Alex Gibbs

Personal information
- Born: February 22, 1941 Morganton, North Carolina, U.S.
- Died: July 12, 2021 (aged 80) Phoenix, Arizona, U.S.

Career information
- College: Davidson

Career history
- Mount Airy (NC) Head coach (1966–1968); Duke Defensive backs (1969–1970); Kentucky Defensive backs (1971–1972); West Virginia Defensive backs (1973–1974); Ohio State Offensive coordinator/offensive line (1975–1978); Auburn Offensive coordinator (1979–1981); Georgia Offensive line (1982–1983); Denver Broncos Offensive line (1984–1987); Los Angeles Raiders Special Assistant to the head coach (1988) Assistant head coach (1989); San Diego Chargers Offensive line (1990–1991); Indianapolis Colts Offensive line (1992); Kansas City Chiefs Offensive line (1993–1994); Denver Broncos Assistant head coach/offensive line (1995–2003); Atlanta Falcons Assistant head coach/offensive line (2004) consultant (2005) Offensive line/consultant (2006); Houston Texans Assistant head coach/offensive line (2008–2009); Seattle Seahawks Assistant head coach/offensive line (2010); Denver Broncos Offensive line consultant (2013);

Awards and highlights
- 2× Super Bowl champion (XXXII, XXXIII); NCHSAA 3A State champion (1968);

= Alex Gibbs (American football) =

American football coach (1941–2021)

Alexander Gibbs, Jr. (February 22, 1941 – July 12, 2021) was an American professional football coach who was a longtime offensive line coach in the National Football League (NFL). He coached college football for over a decade before joining the Denver Broncos of the NFL in 1984. He won two Super Bowls with Denver.

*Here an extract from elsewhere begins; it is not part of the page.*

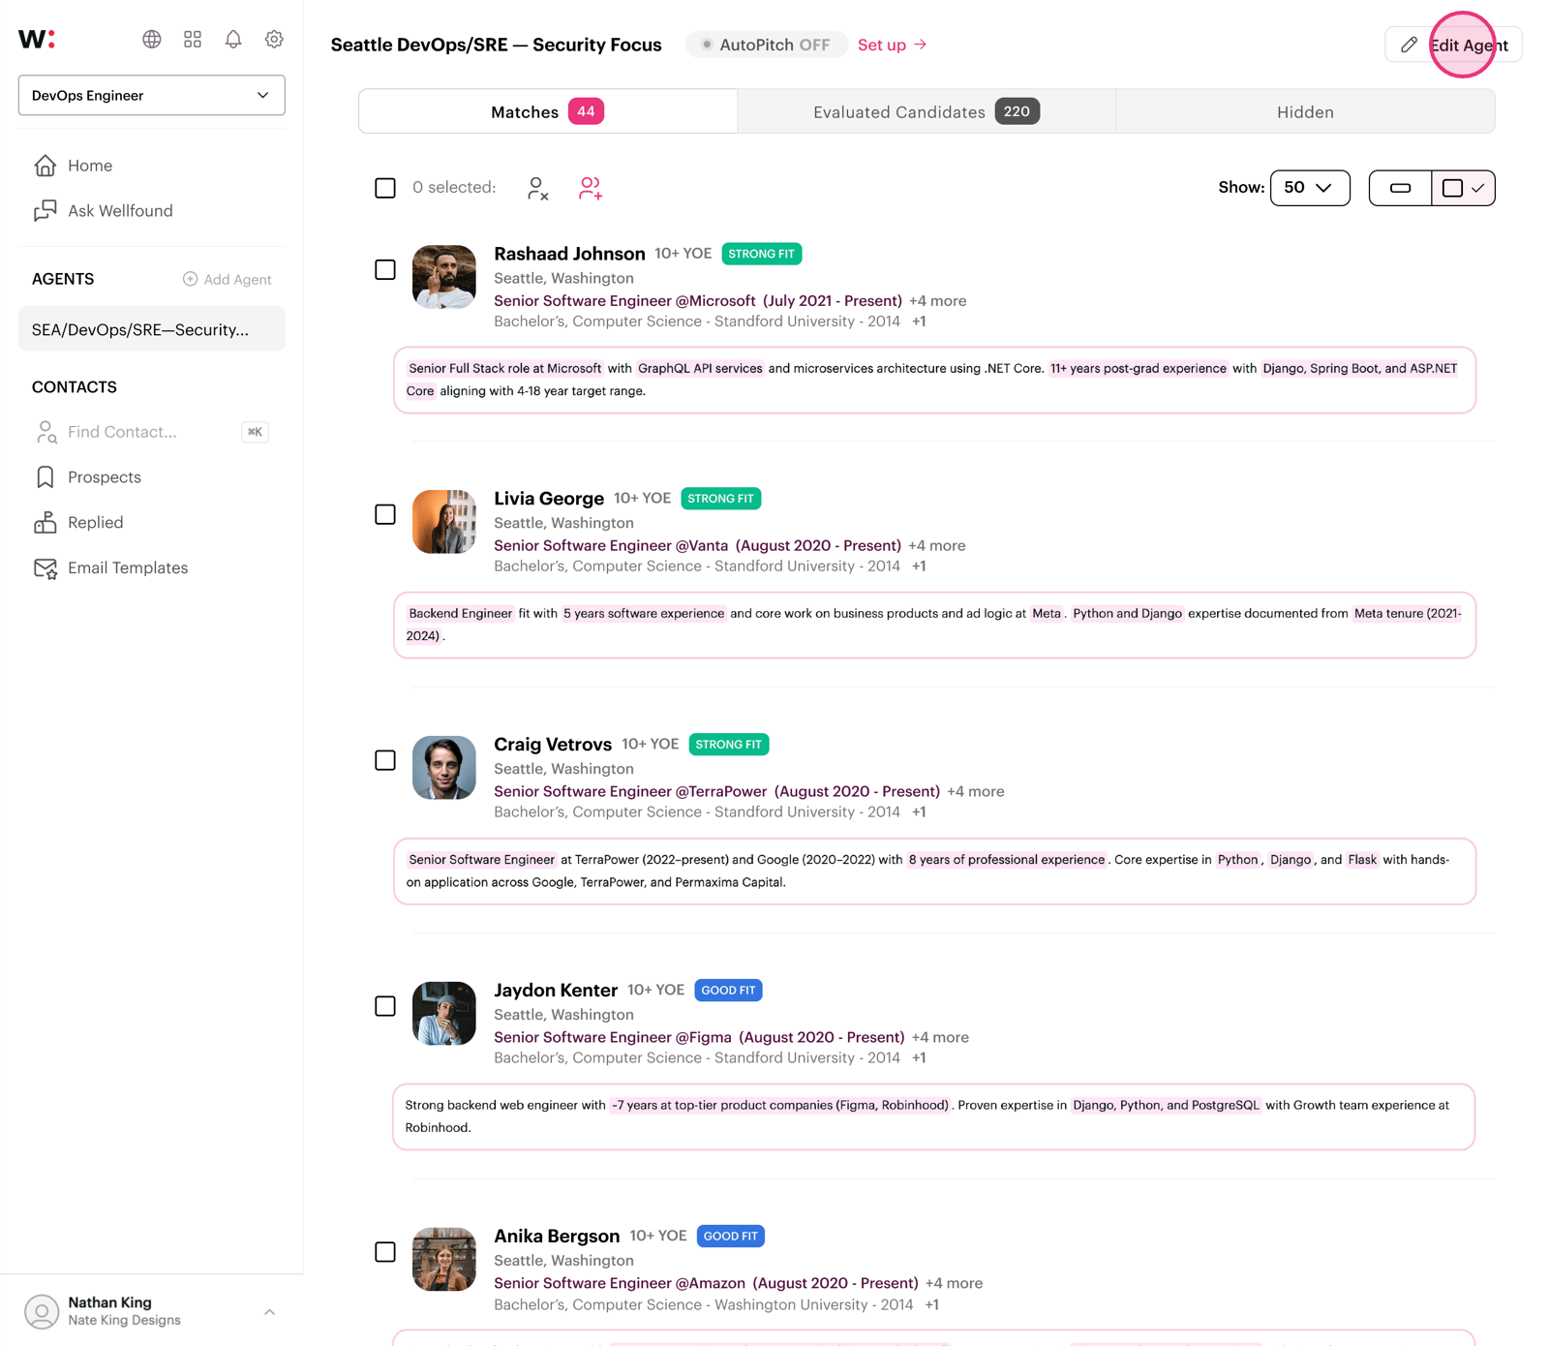The width and height of the screenshot is (1549, 1346).
Task: Click the remove-candidate person icon
Action: point(538,188)
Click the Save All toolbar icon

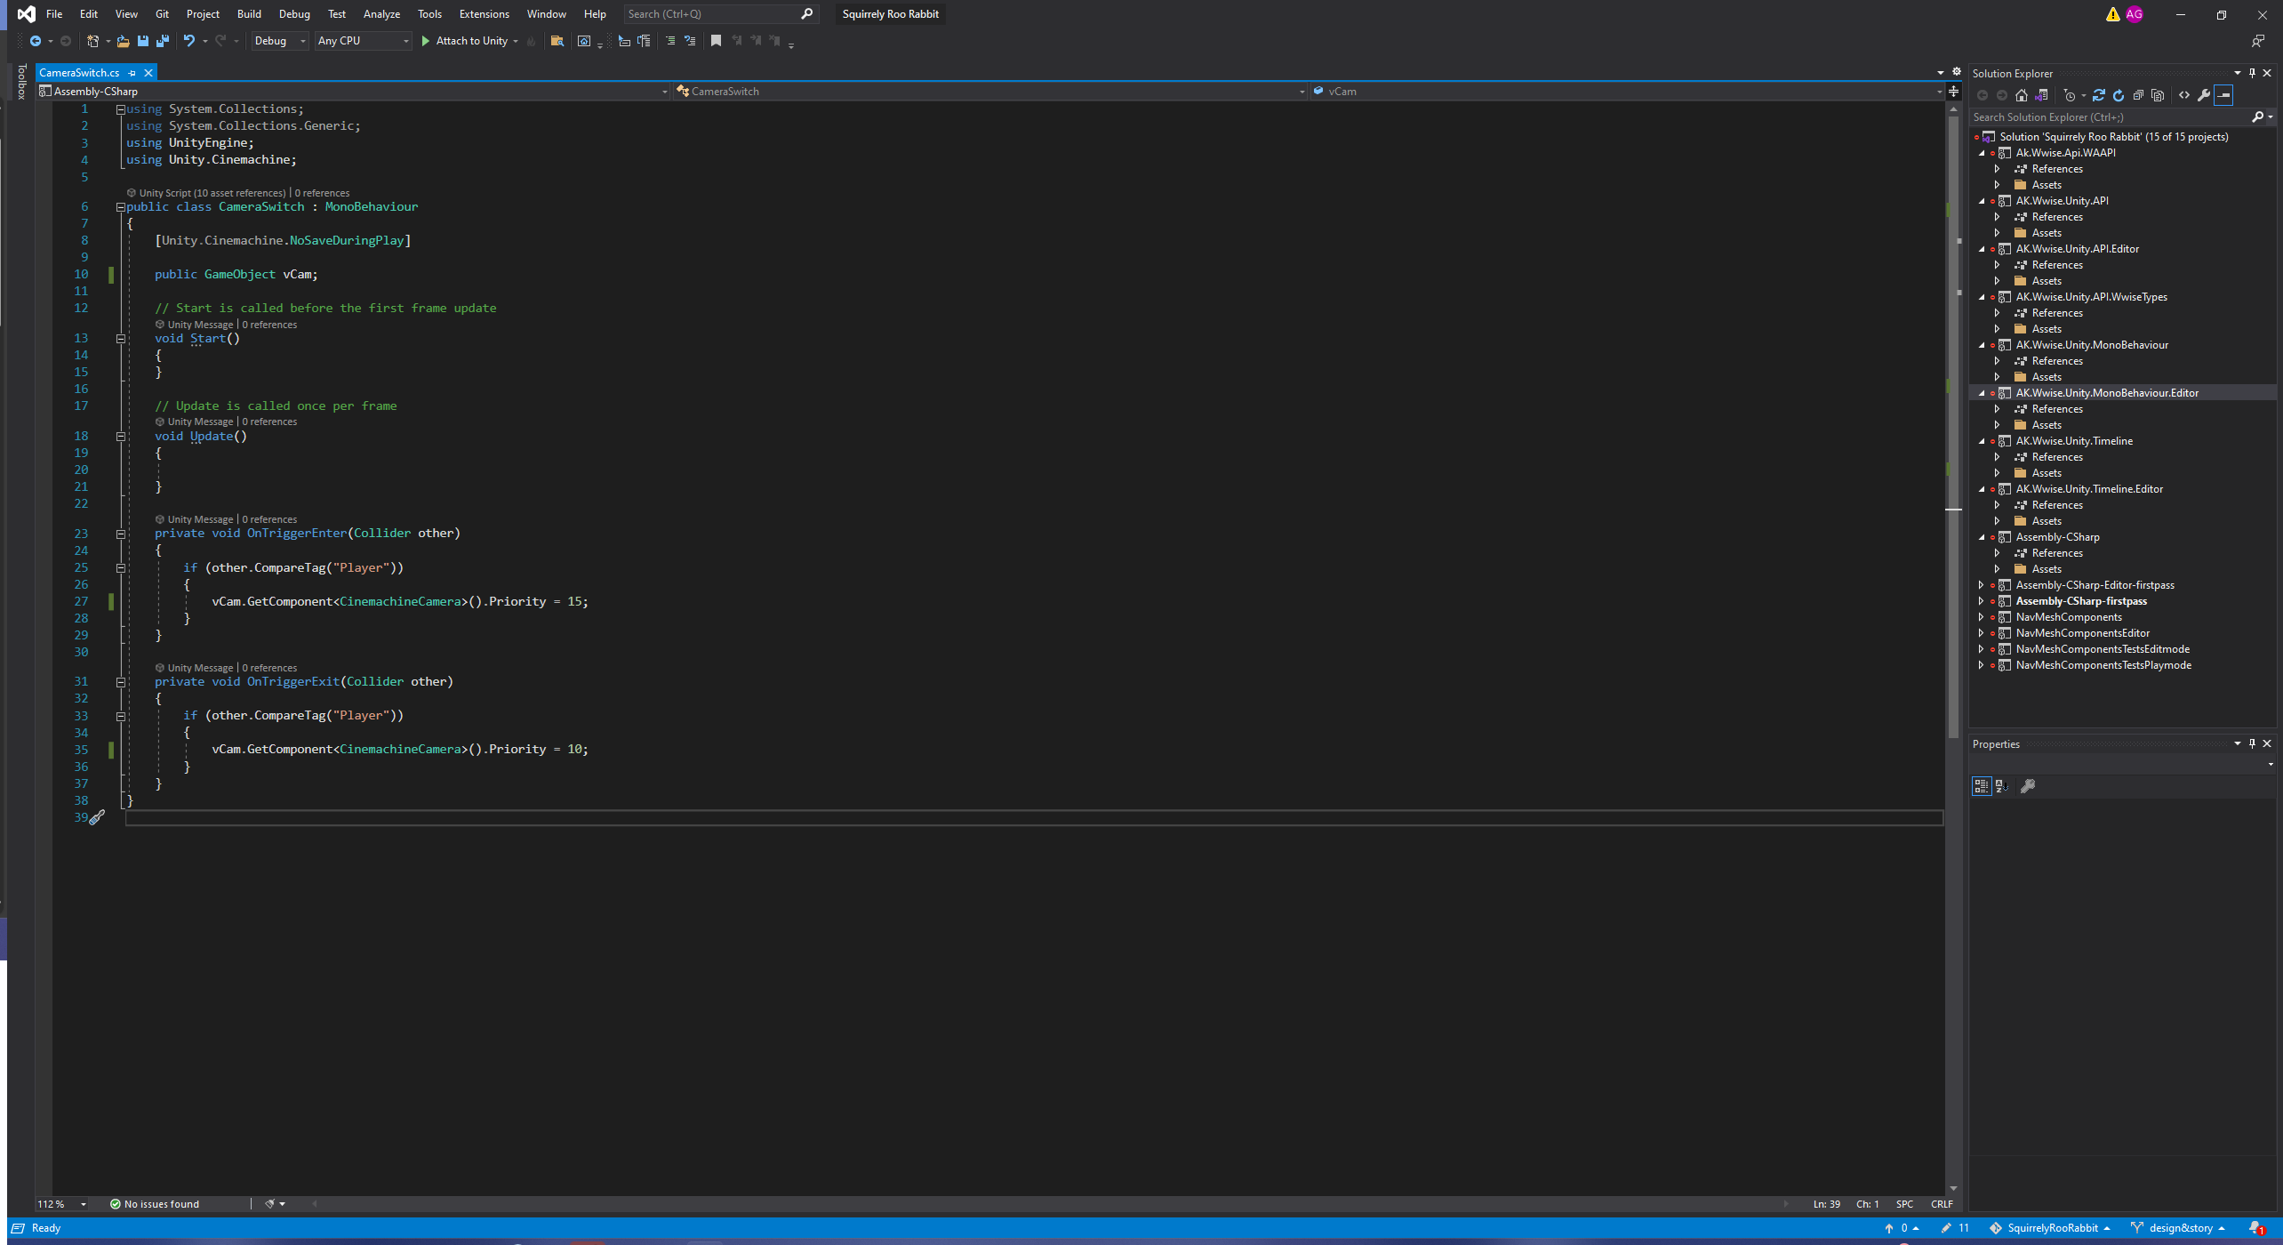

Gibbs was a well known proponent of the zone blocking scheme and popularized its use while he was offensive line coach of the Broncos. Denver became famous at that time for its use of smaller and more agile offensive linemen and the success of its running backs, most notably Terrell Davis. Gibbs was to enter his first season on Pete Carroll's Seattle Seahawks staff as the assistant head coach and offensive line coach in 2010, but announced his unexpected retirement a week before the start of the NFL's 2010 regular season. In May 2013, he returned to the Broncos in a consultant role for one year.

Gibbs died at his home in Phoenix, Arizona, on July 12, 2021.